Do you, or your team, have a preference for just one of these processes? I’ve seen people escape into analysis (analysis paralysis). It feels safe and productive. The bit that feels risky is the creative part, building things up into a whole. Watch out for this, in the process of trying to make sense of rapid change, people might feel safer digging into detail. 

Remedy this by taking the pressure off the creative part where possible. Allow for mistakes and accept that the new model might need to change over time. 

Learn some of the classic logical fallacies

Logical fallacies have been well documented elsewhere. Some key ones to refresh yourself on would be:

  • Hasty generalisation - generalising based on a small sample of information

  • Either/or - creating a false choice, when both might be possible. Replace with both/and

  • Slippery slope - the idea that one event automatically leads to the most extreme version of it

If you’re unfamiliar with logical fallacies, take a look through this site and you can ruin any casual conversation with ease. A better application is to learn a few, then watch a politician or sensationalist news anchor for a few seconds. They commit all sorts of logical fallacy crimes. 

But remember, just because someone falls into one of these traps, it doesn’t mean their argument is wrong. This is called the fallacy-fallacy. 

The limits of logic

I find that logic is helpful for spotting bad arguments. However, it isn’t a creative force. When people need to be inventive, they need to trust their intuition and do things they can’t immediately explain to others. Jumping straight in with analytical thinking kills creativity in my experience. So know when to apply it and when to leave it to one side. Try letting an idea mature for a few moments before demanding data and evidence. 

Many people in a professional context seem only to value the analytical/rational mode. Now, more than ever is the time for people who can be both creative and analytical. It’s our creativity that is likely to make sense of a changing situation faster than our rational side. And our rationality will help us test new ideas against reality. 

Conspiracy theories

Naturally, these are commonplace right now. Here are a couple of questions you can use to debunk them:

  • How much effort would it take to coordinate such a conspiracy (including keeping it all a secret)?

  • Taking that effort into account, what would be the motive and is that strong enough to go to all this effort?

Often conspiracy theories have a vague sense of “the baddies”. Like a poorly written film script where the villain is simply evil for no reason. 

But, again, this is the limit of using logic. It will convince only some people. Instead, it’s worth trying to understand what need it is meeting for people. Why do they emotionally grasp for a fiction like this? Each person might have a different answer. So listen to them. My observation is that a conspiracy seems less scary to the believer than the reality. If the government is deliberately harming its citizens then at least we can fight it, and there is a person in control. The idea of “bad things just happen” feels more alarming. 
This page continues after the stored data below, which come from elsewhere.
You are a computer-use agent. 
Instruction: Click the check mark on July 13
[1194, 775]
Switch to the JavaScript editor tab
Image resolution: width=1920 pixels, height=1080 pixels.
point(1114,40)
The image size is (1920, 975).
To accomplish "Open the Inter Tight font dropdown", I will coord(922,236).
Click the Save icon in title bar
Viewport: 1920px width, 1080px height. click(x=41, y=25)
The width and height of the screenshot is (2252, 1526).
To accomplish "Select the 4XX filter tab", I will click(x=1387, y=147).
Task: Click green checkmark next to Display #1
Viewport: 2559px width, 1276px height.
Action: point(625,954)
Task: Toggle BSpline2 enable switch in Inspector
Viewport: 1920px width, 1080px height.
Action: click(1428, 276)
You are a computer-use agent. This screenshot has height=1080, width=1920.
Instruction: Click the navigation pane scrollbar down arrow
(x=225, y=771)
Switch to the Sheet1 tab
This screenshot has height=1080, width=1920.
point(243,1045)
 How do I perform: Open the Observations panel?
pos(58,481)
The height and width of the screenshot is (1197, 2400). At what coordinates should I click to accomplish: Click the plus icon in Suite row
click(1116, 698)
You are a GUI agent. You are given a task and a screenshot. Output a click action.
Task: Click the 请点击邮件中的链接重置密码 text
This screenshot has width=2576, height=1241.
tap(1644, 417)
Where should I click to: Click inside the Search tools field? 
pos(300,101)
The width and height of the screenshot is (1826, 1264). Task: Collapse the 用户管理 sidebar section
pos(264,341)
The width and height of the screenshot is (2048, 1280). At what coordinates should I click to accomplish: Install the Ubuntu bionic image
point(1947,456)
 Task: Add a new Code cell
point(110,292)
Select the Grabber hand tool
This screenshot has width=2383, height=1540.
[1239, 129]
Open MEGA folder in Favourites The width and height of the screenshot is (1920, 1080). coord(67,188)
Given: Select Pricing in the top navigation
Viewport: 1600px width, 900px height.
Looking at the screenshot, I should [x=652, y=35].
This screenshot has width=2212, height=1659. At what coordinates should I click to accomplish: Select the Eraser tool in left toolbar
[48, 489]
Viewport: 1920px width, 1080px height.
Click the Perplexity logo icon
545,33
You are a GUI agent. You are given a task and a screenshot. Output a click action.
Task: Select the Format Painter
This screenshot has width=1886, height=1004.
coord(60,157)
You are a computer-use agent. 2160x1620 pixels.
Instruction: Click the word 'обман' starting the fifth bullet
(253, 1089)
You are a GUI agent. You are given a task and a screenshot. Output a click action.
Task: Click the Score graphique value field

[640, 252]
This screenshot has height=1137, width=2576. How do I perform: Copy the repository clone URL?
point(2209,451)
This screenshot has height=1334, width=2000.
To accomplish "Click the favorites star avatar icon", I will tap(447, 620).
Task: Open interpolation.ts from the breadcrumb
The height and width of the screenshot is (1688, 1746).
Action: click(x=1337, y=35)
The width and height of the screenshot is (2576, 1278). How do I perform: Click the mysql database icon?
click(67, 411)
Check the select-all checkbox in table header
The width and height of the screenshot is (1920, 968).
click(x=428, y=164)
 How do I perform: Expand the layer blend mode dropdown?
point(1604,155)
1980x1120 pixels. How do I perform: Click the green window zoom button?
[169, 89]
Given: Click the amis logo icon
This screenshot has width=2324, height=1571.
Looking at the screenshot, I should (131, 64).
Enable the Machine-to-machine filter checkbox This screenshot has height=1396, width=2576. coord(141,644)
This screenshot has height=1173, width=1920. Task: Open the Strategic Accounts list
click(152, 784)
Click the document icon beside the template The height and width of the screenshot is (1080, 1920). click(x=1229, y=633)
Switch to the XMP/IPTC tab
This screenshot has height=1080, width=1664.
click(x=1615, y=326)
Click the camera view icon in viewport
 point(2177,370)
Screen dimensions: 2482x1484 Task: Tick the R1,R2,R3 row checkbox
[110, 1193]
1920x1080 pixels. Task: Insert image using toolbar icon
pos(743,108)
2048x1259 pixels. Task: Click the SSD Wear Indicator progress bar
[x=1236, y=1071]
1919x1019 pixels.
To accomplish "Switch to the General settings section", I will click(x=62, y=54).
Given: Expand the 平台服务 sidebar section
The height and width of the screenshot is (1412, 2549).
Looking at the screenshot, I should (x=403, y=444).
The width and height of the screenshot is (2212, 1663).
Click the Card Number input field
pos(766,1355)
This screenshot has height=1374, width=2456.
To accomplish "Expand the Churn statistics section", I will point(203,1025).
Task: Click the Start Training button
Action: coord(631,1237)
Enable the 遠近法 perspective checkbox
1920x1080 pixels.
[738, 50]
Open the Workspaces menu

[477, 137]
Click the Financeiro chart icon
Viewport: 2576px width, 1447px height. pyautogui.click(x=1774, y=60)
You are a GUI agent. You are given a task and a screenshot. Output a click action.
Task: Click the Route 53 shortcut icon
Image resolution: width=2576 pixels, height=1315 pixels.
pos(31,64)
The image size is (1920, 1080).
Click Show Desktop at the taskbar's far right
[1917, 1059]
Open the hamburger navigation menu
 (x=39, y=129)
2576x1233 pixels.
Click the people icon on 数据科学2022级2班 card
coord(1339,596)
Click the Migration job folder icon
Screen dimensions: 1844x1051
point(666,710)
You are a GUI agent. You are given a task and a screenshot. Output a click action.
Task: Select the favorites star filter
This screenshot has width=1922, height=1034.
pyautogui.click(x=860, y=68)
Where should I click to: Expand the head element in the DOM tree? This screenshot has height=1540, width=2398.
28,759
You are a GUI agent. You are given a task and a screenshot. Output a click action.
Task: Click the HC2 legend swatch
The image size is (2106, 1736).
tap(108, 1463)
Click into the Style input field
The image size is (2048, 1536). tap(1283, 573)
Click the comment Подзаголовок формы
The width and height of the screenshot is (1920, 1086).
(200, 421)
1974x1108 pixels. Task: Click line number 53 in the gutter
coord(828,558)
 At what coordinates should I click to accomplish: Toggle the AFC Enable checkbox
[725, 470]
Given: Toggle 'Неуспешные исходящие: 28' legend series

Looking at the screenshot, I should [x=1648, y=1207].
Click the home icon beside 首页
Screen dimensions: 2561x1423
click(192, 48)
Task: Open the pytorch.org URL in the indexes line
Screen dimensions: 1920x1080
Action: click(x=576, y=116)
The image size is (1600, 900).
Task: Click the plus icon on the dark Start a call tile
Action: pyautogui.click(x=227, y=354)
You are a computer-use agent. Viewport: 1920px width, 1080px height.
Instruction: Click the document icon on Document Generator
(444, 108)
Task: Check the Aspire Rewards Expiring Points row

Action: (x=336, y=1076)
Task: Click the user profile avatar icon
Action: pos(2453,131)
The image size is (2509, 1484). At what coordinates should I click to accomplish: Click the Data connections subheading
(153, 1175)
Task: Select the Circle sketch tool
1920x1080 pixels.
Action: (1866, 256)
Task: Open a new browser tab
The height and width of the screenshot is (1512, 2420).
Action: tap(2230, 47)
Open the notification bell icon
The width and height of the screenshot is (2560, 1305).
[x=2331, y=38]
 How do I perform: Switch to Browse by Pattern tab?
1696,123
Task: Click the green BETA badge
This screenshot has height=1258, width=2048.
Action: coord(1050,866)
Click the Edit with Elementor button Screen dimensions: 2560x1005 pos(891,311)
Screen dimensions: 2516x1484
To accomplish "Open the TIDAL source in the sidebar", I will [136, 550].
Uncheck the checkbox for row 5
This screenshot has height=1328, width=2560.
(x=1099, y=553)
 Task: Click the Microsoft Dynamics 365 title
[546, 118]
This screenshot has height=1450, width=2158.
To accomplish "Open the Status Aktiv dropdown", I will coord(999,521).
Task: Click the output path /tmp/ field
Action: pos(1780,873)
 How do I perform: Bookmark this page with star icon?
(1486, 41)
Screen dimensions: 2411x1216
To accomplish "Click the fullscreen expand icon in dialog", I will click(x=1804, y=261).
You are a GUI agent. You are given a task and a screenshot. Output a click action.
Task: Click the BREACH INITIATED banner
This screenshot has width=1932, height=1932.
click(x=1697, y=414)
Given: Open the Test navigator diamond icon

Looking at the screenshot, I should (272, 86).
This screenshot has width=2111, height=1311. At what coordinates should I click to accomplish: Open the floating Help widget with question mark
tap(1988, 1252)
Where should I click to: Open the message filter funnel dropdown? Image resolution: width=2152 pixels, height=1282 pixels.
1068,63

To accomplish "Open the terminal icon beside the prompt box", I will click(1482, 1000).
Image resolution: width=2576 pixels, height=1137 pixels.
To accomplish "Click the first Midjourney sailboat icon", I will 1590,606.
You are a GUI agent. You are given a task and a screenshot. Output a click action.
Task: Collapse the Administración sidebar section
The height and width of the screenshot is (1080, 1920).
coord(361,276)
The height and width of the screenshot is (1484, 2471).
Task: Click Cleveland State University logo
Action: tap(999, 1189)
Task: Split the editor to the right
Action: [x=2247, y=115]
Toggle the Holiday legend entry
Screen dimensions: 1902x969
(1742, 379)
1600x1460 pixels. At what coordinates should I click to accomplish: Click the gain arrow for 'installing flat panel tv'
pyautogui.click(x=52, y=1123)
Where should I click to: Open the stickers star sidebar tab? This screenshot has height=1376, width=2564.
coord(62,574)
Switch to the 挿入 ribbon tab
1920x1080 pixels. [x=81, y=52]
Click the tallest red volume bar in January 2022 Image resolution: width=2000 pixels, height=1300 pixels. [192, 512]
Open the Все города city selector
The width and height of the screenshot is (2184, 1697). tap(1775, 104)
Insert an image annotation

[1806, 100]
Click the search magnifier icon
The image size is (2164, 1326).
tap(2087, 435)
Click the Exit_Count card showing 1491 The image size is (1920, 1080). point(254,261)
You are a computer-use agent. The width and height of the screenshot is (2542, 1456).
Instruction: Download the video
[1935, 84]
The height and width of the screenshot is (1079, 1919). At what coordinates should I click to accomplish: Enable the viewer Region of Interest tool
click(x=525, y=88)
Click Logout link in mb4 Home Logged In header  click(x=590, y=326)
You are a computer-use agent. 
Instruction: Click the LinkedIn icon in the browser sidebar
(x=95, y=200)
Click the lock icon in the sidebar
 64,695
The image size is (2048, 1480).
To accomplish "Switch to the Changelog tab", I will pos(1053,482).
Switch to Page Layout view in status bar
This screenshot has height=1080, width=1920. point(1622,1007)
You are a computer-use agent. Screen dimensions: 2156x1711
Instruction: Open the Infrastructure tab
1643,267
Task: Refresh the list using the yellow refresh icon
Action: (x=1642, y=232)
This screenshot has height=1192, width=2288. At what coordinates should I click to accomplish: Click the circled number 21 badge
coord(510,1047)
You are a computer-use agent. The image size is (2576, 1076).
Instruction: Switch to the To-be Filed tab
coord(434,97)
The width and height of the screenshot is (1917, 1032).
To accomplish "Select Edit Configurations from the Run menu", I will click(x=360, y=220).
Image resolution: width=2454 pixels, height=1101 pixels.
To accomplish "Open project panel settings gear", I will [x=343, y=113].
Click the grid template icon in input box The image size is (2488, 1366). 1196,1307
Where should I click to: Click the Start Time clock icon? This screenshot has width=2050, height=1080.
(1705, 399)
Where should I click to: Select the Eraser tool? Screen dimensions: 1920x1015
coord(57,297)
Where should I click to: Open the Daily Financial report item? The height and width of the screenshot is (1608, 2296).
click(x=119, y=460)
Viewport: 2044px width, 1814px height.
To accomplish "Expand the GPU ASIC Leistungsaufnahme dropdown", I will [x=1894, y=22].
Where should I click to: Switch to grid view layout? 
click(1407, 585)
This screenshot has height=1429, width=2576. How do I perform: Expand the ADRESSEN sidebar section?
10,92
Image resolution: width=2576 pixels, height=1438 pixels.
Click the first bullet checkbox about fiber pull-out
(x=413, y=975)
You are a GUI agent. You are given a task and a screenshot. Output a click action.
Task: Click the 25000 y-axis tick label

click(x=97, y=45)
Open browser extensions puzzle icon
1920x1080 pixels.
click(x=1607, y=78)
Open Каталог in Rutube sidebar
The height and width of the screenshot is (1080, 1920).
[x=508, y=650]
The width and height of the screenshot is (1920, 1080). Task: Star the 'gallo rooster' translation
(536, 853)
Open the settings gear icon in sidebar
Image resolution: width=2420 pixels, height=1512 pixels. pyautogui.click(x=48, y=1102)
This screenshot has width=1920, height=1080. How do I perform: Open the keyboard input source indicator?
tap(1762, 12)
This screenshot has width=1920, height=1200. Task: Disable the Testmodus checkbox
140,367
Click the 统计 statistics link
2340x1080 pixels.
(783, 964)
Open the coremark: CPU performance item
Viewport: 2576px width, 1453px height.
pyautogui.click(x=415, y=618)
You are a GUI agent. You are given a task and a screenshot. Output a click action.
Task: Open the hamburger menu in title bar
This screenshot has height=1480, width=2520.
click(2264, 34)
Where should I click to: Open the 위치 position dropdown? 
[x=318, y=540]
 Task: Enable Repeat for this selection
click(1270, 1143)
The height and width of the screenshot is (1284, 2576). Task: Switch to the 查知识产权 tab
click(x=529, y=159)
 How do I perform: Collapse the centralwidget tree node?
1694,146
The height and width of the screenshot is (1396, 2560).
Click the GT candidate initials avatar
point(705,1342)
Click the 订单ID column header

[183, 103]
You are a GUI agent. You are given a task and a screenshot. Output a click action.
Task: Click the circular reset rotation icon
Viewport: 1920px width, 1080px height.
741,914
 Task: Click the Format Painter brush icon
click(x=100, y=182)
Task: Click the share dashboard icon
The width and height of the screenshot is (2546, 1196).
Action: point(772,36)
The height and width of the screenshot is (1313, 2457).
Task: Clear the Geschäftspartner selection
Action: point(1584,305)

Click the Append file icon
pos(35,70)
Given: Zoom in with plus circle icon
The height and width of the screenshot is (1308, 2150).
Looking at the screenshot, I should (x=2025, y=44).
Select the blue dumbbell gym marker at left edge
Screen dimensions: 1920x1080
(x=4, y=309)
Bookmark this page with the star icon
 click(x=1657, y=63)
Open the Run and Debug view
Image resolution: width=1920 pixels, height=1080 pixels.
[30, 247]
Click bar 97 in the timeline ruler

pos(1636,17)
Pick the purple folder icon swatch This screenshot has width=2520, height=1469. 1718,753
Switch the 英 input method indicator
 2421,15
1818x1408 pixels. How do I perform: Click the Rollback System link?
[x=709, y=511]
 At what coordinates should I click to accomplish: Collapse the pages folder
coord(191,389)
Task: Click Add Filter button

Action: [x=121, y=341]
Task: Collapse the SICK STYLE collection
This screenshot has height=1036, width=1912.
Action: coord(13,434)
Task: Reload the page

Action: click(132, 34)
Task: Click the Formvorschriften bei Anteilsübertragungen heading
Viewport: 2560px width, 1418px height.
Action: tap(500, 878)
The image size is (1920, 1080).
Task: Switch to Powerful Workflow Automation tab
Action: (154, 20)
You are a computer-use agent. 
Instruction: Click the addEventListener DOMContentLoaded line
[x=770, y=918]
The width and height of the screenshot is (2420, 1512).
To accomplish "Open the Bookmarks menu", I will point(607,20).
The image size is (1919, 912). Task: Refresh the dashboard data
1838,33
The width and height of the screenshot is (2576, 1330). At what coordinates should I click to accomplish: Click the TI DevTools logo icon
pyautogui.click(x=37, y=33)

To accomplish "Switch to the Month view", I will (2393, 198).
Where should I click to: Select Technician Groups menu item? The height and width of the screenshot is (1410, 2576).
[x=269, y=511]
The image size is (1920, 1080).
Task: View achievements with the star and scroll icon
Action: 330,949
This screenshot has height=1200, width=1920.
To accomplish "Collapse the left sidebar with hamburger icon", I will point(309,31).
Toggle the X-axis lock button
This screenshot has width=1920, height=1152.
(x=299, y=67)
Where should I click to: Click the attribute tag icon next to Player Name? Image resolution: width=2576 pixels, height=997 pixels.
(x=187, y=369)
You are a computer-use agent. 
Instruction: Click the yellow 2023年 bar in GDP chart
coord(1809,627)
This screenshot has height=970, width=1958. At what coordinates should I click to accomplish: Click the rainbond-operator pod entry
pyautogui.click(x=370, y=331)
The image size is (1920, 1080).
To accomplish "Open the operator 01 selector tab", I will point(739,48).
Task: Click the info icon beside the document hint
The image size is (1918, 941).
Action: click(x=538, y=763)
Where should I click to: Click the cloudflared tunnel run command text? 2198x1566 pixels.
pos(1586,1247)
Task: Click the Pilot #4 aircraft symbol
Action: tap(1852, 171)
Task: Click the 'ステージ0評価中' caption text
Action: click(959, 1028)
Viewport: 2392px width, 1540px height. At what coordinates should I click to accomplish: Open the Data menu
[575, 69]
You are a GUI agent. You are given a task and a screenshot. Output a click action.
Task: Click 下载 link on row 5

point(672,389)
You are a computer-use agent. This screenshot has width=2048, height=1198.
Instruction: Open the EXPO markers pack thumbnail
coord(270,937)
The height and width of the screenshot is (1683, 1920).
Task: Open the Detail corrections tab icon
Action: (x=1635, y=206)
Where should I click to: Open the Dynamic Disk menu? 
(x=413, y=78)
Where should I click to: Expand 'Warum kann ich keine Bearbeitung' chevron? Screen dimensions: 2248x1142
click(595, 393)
And…don’t immediately dismiss a conspiracy theory. Lots of unthinkable things have happened in recent years. Sometimes there is a partial truth in these stories. 

Our collective inability to “think the unthinkable” has repeatedly left us unprepared for what comes up. Only 52 US companies have been on the Fortune 500 since 1955 - perhaps if they’d been willing to contemplate the changing realities, they’d still be in there. 

In summary

So sense-making is the process of creating structure out of the unknown, and we’ve covered a few tools and ideas that can help. 

People describe current events as that of continual change and uncertainty. This is not actually new - reality is always like this but it’s not always so obvious. Change isn’t the new normal, it is simply normal. Buddha spotted this earlier than most. 

Regardless of your philosophy, experiment with action - failure is a brilliant opportunity to improve your model. 

Ask, is this “good enough for now, safe enough to try?” If the answer is yes, then do it.